*** Provided data Section Begins ***

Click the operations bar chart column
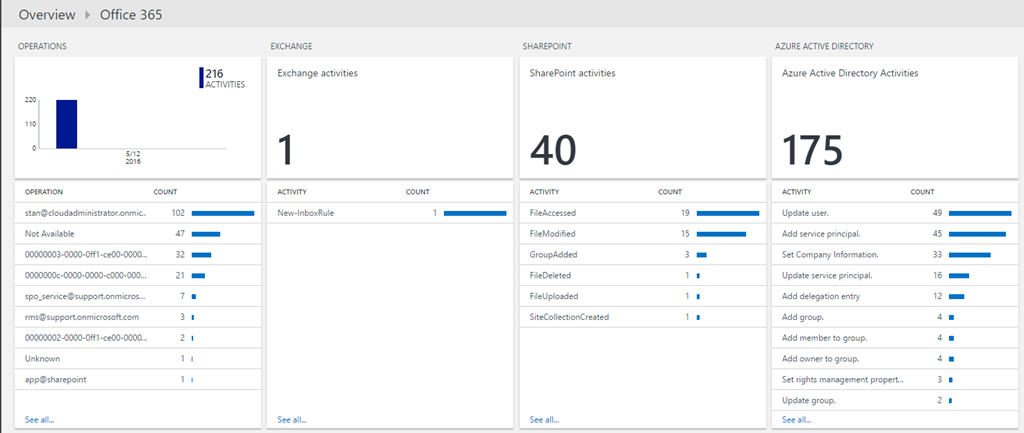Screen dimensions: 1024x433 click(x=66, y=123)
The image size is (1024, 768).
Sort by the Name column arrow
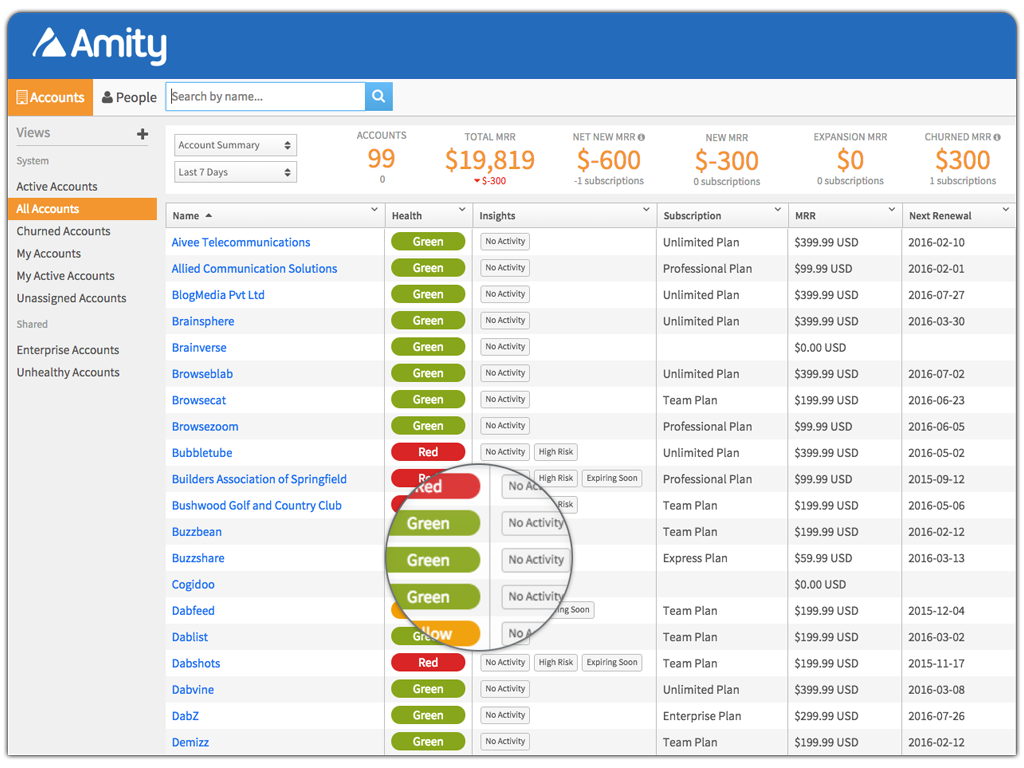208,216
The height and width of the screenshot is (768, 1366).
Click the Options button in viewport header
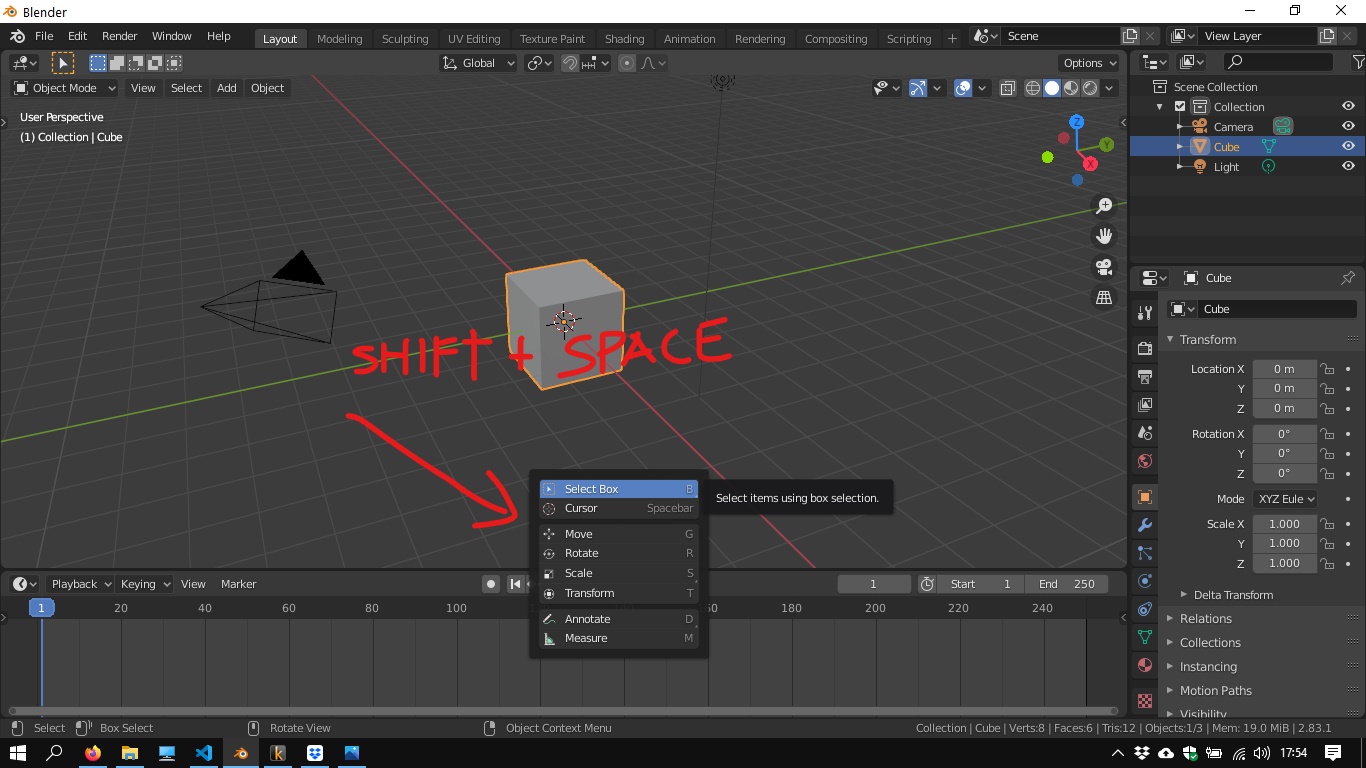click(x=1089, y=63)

*** Provided data Section Ends ***
*** Provided data Section Begins ***

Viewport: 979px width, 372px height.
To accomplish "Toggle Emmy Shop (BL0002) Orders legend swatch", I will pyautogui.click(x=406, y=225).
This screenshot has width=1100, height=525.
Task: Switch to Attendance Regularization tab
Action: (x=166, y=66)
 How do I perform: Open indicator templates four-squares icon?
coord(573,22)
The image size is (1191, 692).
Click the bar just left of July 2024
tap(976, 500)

*** Provided data Section Ends ***

Required action: Which lines above include the word "image"? Pick them out and copy them.

Problem solution:
The image size is (1024, 768).
The image size is (1191, 692).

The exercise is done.